I’d been operating according to some vague plan I’d made to drive all the way to the Canadian border on this trip, but casting an eye towards the parking lot, where my vehicle lay shuddering like a boxer on the ropes, I wondered if that might be pressing my luck. Unsure of what I actually hoped his answer would be, I meekly asked Davis if he’d let me ride this last leg, just up to P.I. and back with him. He sprayed me with a burst of laughter, said No Way, wiped his eyes, drained his coffee, explained something about liability, and finally said that honestly, I’d be bored out of my skull if I came with him, anyway. “It’s the middle of nowhere. There’s nothing to see up there but potato fields, kid.” He adjusted his cap. “What you’re doing even this far up seems crazy to me, anyway.”
The current transportation system of Aroostook County is gently described in the official literature of the Maine Department of Transportation as “inadequate.” Getting up there is just the first part of the problem; getting around within The County is another set of challenges entirely. Lonely blue highways spider out from Caribou and Presque Isle and probe into the fields and forests, small villages gathering at their edges every few dozen miles. These roads do not tend to be terribly well-maintained, but they usually provide the only links between communities up here; there’s very rarely more than one way to get somewhere.
Dave Ouellette, who works for Caribou’s Department of Public Works, is—not surprisingly—excited for the new bypass, primarily because “it’ll stop the eighteen-wheelers from chewing up Main Street.” As it is, even the most enormous logging truck coming down from New Sweden or Fort Kent must connect from ME-161 to US-1 by shuffling claustrophobically through downtown Caribou, brakes screaming and cargo shifting at every intersection. The bypass project will set up a controlled-access highway between these two roads, allowing traffic from the northwest to access US-1 without having to deal with any of that. The town will feel different, Ouellette says, when it stops being an obstacle and turns into more of a destination. By moving the trucks out, the bypass—he hopes—will move people in.

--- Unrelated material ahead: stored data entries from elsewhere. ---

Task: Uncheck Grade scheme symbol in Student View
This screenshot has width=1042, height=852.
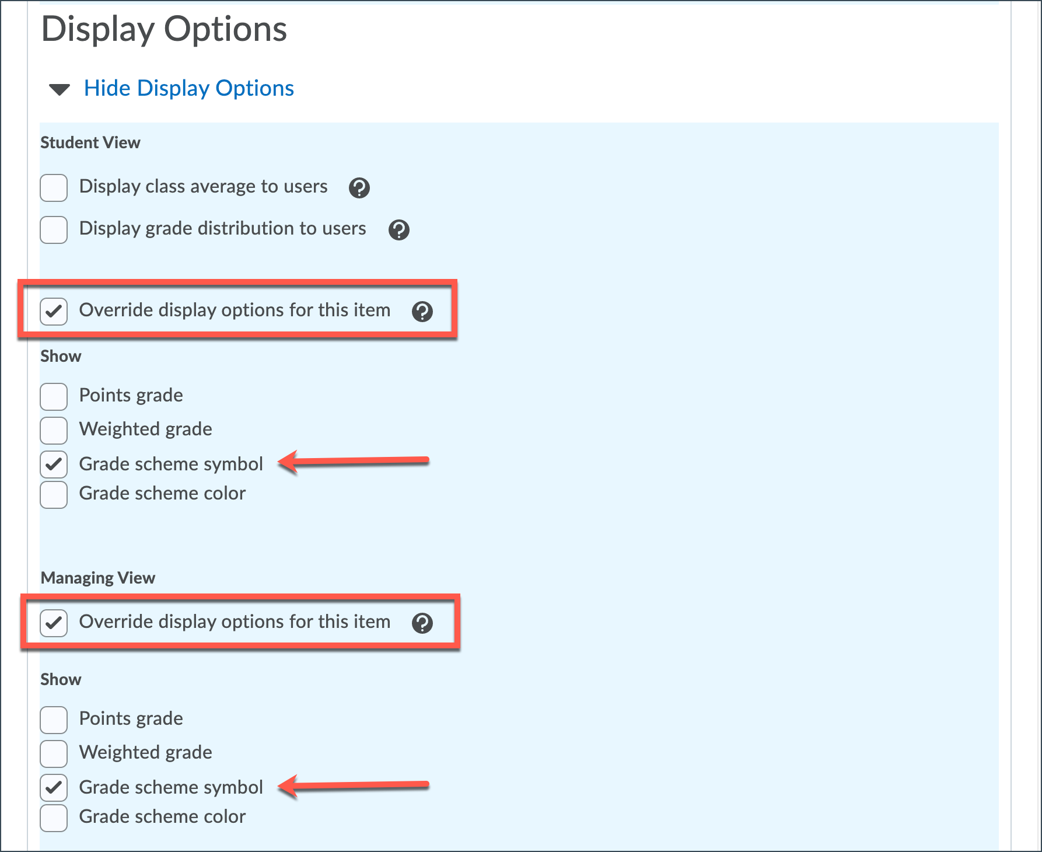Action: 54,465
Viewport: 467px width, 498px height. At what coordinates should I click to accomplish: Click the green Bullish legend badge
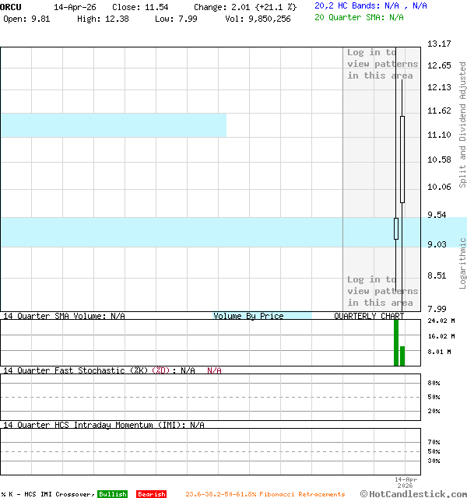112,494
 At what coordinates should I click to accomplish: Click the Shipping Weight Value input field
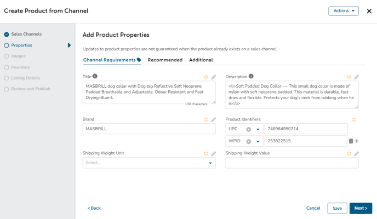(292, 163)
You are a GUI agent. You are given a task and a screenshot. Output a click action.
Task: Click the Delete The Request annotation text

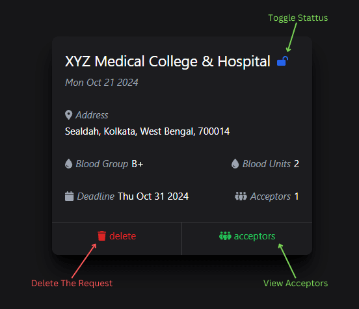72,284
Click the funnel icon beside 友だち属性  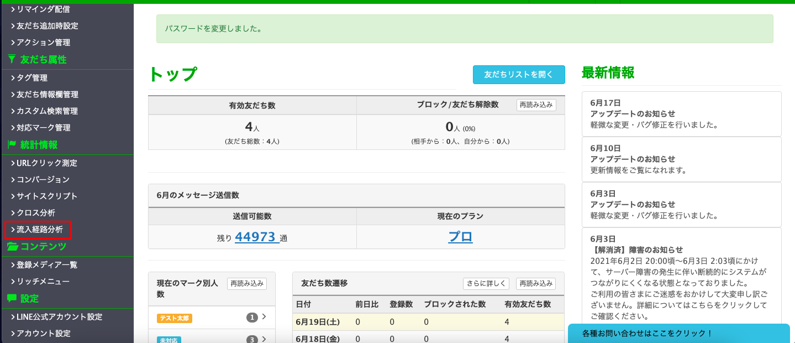[x=12, y=59]
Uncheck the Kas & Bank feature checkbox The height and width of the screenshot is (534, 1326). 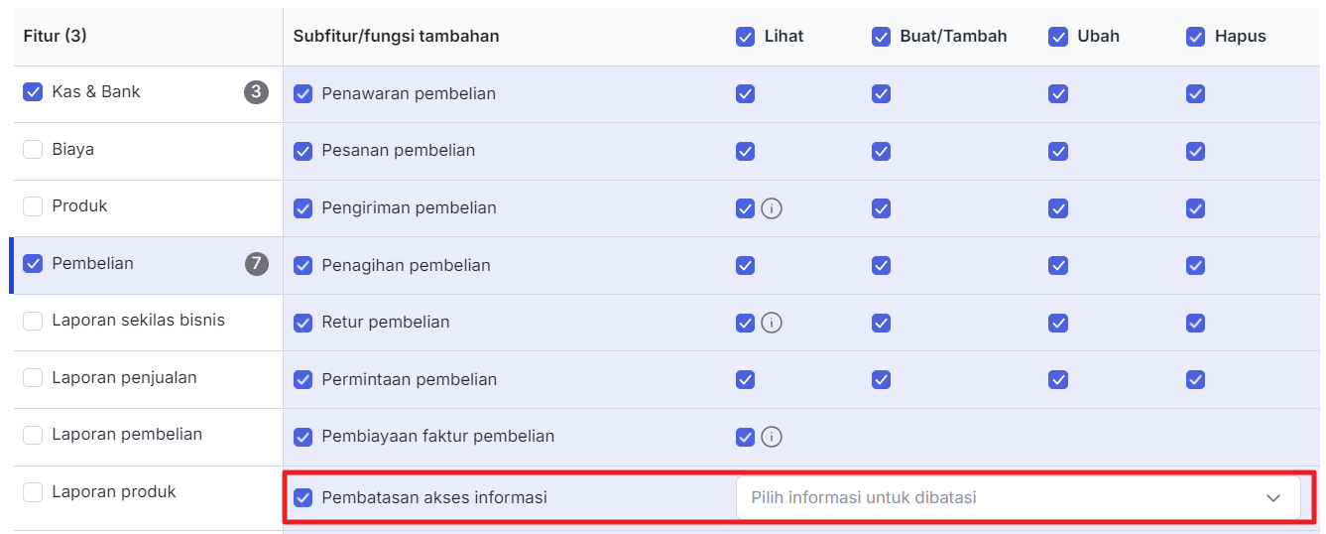[x=33, y=92]
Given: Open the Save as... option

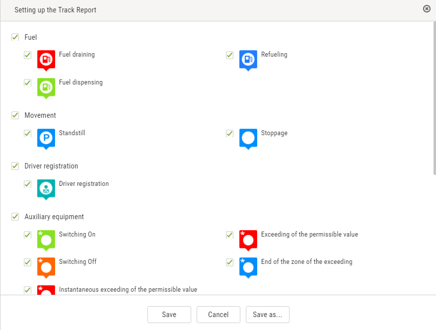Looking at the screenshot, I should 268,315.
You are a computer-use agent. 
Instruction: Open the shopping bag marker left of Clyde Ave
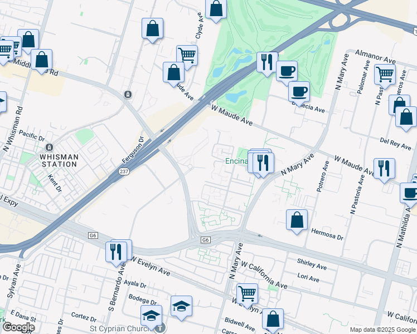pyautogui.click(x=152, y=29)
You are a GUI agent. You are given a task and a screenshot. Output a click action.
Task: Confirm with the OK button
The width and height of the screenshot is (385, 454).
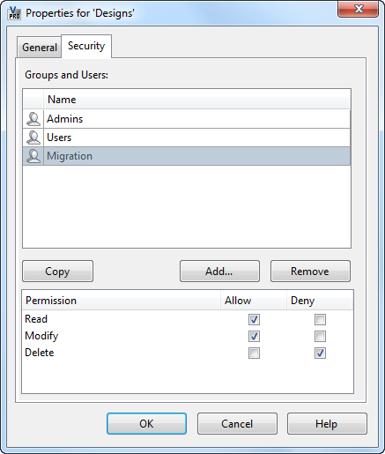click(x=146, y=424)

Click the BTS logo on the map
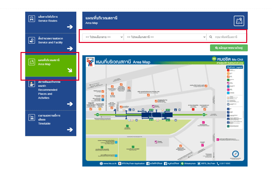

North of I-95, the most serious road in the area is certainly US-1, which connects the interstate to more or less all points north. If you’re driving up to the north of Aroostook from southern Maine, you arrive at the end of I-95, bear left, away from the customs station, and prepare yourself for a harrowing hour or two along two lanes that do not wind or roll but instead lay straight ahead for scores of miles without appreciable changes in scenery. The forested wilderness that had dominated your trip along the interstate has faded by now, and the landscape has blown wide open into endless expanses of potato fields. Mt. Katahdin, the northern terminus of the Appalachian Trail, looms to the distant south. This image—hills in the distance, fields up front—is more or less what you will be looking at until you get to Presque Isle and have to creep through its downtown before you can come out the other side and continue northward through more potato fields and distant hills. Speed limits click up and down, perhaps just to give drivers a series of events to look forward to. Sometimes a motorist will be caught, as I was, in a line of other cars—and remember this is the biggest road around up here—behind a farmer who’s nonchalantly driving an enragingly slow piece of farm equipment up the road into town. It’s rarely a relaxing drive, either: you stand a very good chance, especially in The County’s aggressive winters, of coming up against the sort of car-shaking winds that wide, flat spaces tend to produce.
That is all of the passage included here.